Für den Nationalpark Hainich liegen als Datengrundlage zwei Waldinventuren vor. Bei der ersten Inventur im Jahr 2000 waren 1200 Waldinventurpunkte aufgenommen worden, bei der zweiten im Jahr 2010 1421 Waldinventurpunkte. Der Anstieg um 221 Waldinventurpunkte ergibt sich aus der Waldentwicklung auf Teilflächen des Nationalparks.
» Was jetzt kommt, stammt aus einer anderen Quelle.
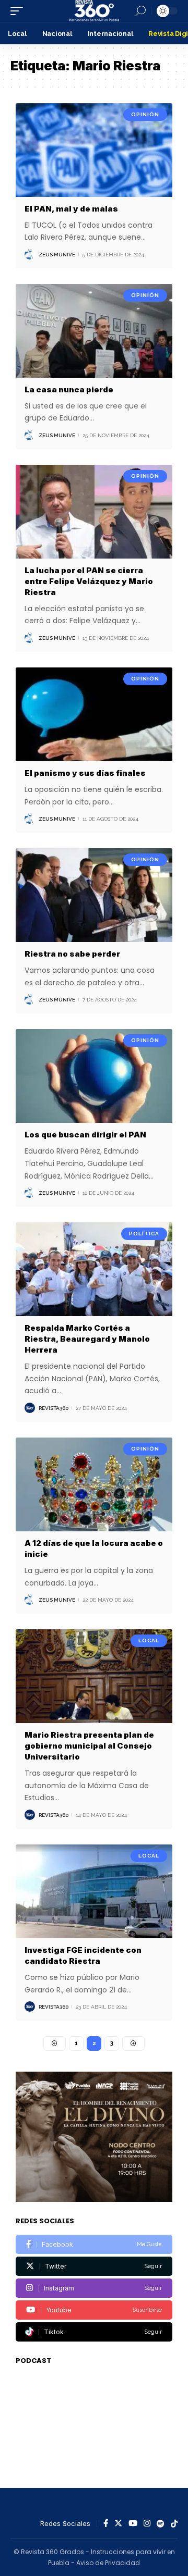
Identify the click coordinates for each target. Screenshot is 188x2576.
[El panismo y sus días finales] (94, 714)
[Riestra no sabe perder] (94, 895)
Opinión (145, 114)
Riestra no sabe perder (72, 954)
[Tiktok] (94, 2332)
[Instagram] (94, 2288)
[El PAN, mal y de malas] (94, 150)
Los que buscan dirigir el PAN (85, 1135)
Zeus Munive (57, 254)
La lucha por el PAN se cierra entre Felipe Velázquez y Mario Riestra (89, 581)
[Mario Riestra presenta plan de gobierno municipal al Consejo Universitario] (94, 1676)
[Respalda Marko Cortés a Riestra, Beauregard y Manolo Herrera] (94, 1269)
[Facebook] (94, 2244)
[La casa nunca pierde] (94, 331)
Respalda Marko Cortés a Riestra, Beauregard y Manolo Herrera (87, 1339)
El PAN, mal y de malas (71, 209)
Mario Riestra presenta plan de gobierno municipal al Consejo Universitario (89, 1746)
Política (144, 1233)
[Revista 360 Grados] (94, 11)
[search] (140, 11)
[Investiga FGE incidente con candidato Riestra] (94, 1891)
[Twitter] (94, 2266)
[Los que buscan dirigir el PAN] (94, 1076)
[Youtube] (94, 2310)
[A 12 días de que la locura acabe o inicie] (94, 1484)
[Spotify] (160, 2524)
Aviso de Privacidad (108, 2562)
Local (148, 1640)
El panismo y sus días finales (85, 773)
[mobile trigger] (19, 11)
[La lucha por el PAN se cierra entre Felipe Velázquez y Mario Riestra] (94, 512)
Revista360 (53, 1408)
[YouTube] (132, 2524)
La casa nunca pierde (69, 389)
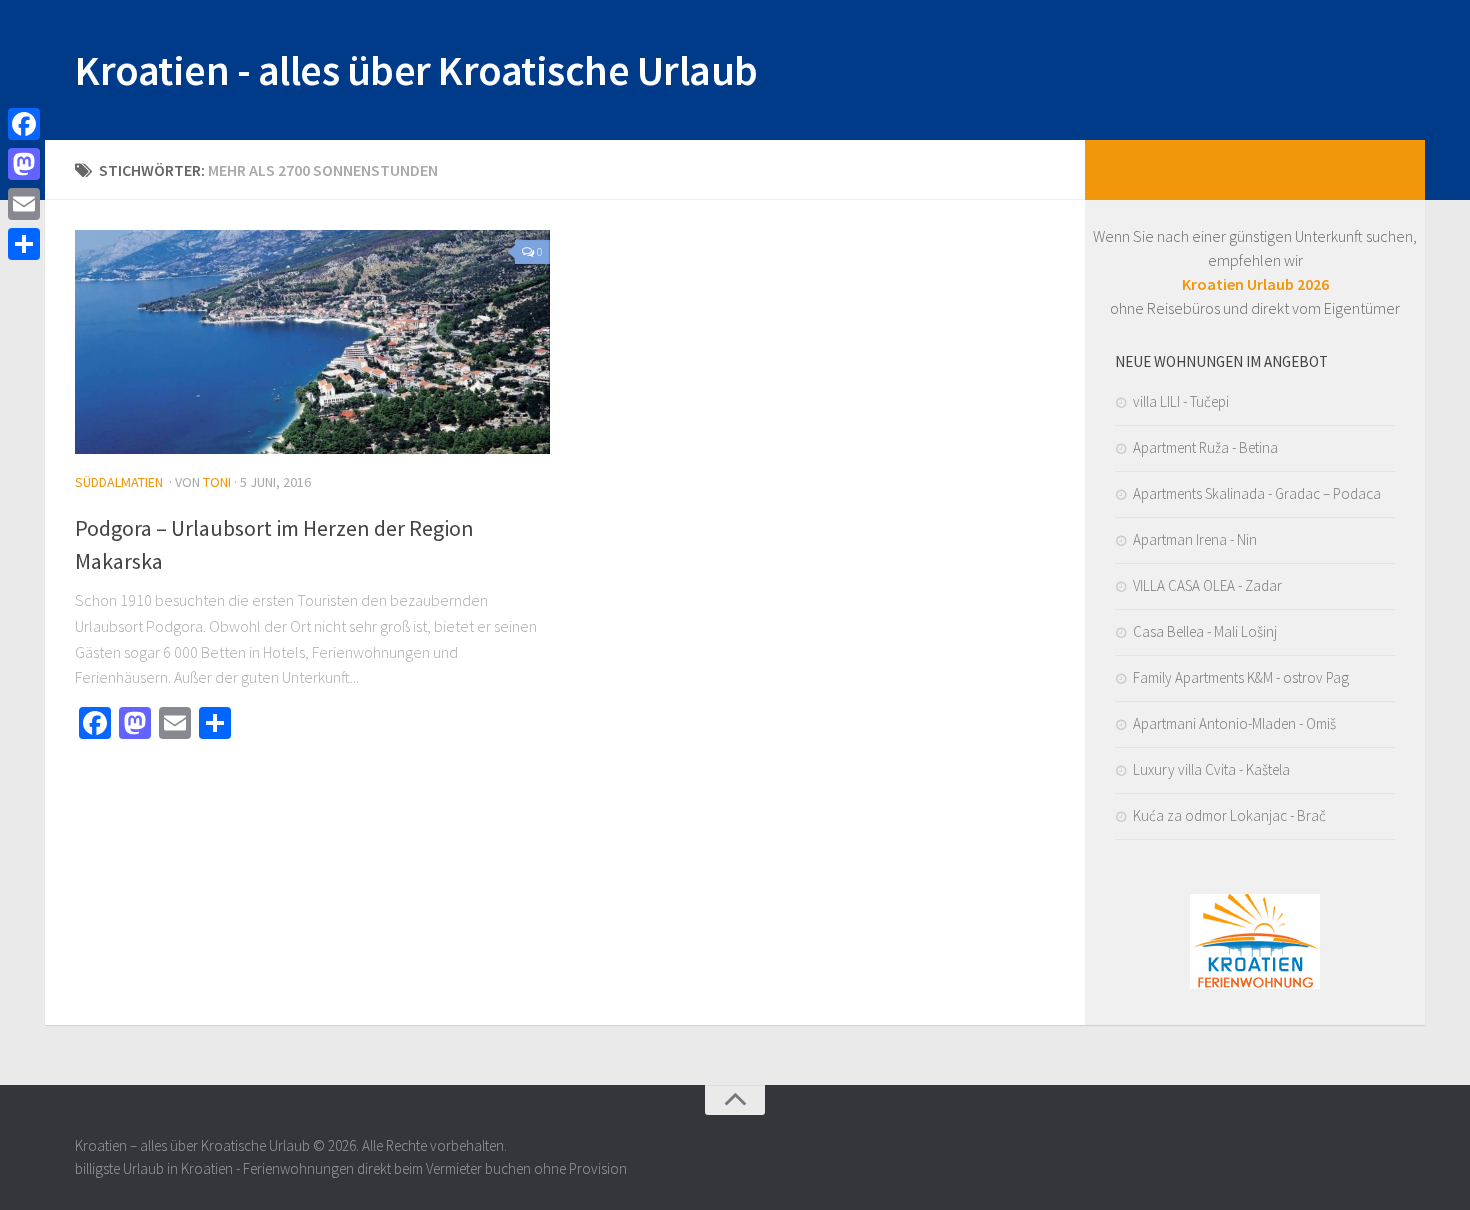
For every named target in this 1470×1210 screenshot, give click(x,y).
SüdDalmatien (119, 482)
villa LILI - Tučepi (1181, 401)
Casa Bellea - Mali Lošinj (1205, 631)
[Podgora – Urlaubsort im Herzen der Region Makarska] (312, 342)
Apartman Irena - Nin (1195, 539)
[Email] (24, 204)
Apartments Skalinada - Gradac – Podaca (1257, 493)
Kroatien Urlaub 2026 (1255, 284)
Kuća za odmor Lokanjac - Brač (1229, 815)
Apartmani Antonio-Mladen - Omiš (1234, 723)
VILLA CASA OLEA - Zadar (1207, 585)
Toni (217, 482)
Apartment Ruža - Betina (1205, 447)
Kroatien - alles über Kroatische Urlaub (416, 70)
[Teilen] (24, 244)
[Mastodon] (24, 164)
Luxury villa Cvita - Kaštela (1211, 769)
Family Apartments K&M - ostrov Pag (1241, 677)
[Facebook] (24, 124)
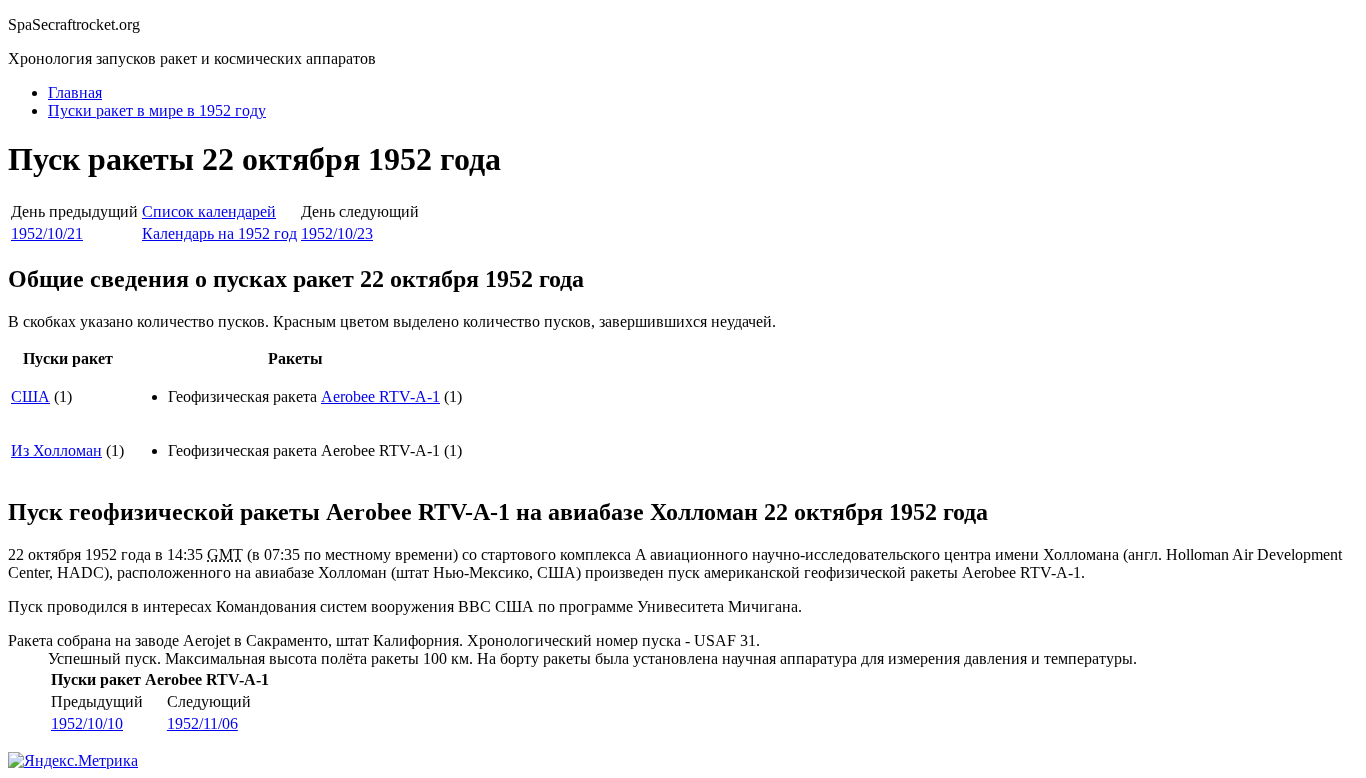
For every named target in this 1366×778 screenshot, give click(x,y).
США (30, 396)
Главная (75, 92)
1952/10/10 (87, 723)
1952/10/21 (47, 233)
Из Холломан (56, 450)
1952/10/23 (337, 233)
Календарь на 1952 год (219, 233)
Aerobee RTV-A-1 (380, 396)
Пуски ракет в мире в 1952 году (157, 110)
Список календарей (209, 211)
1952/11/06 (202, 723)
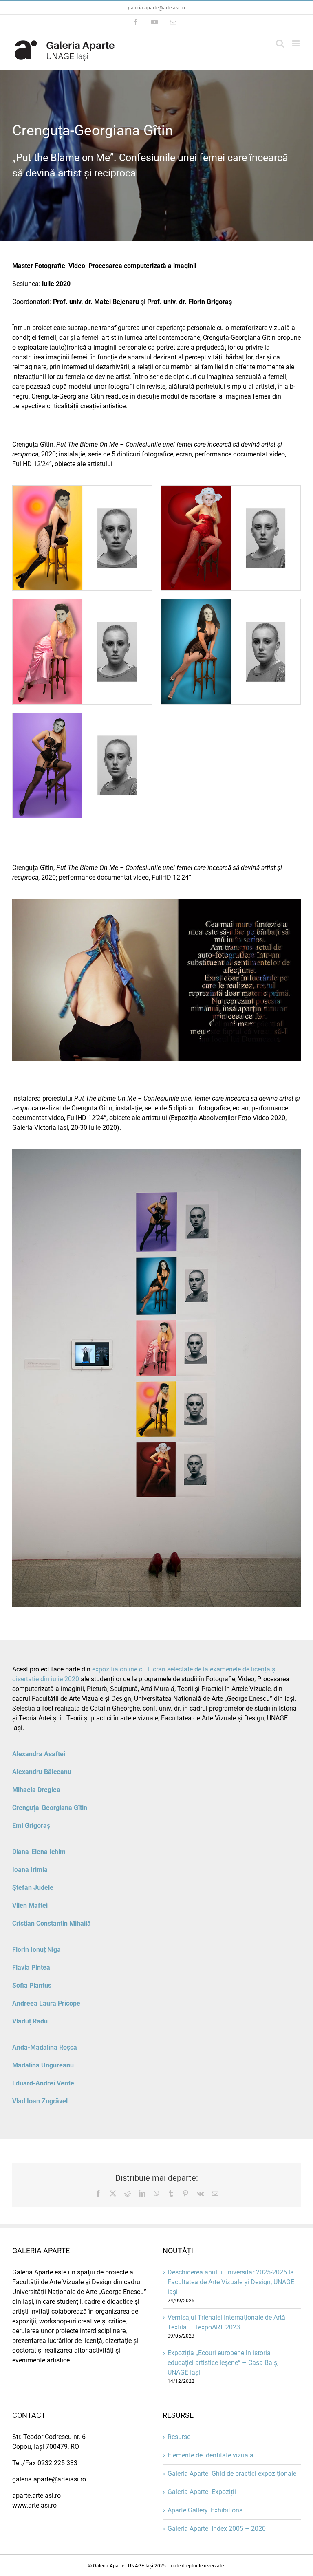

Der Nationalparkbericht beginnt im Kapitel über die Holzvorräte wie folgt: „Im Nationalpark wurde bei der Inventur 2010 ein mittlerer Vorrat an lebender Derbholzmasse von 367,5 m³/ha auf der Grundlage von 1.421 Stichprobenpunkten ermittelt (Auswertung N 2010). Gegenüber der Erstaufnahme (363,5 m3/ha bei 1200 Stichprobenpunkten) ist der Vorrat damit nur unwesentlich gestiegen“ (Zitat aus Nationalpark Hainich, 2010). Die Differenz beträgt 3,97 m3/ha in 10 Jahren bzw. die von uns verwendeten 0,4 m3/ha/Jahr.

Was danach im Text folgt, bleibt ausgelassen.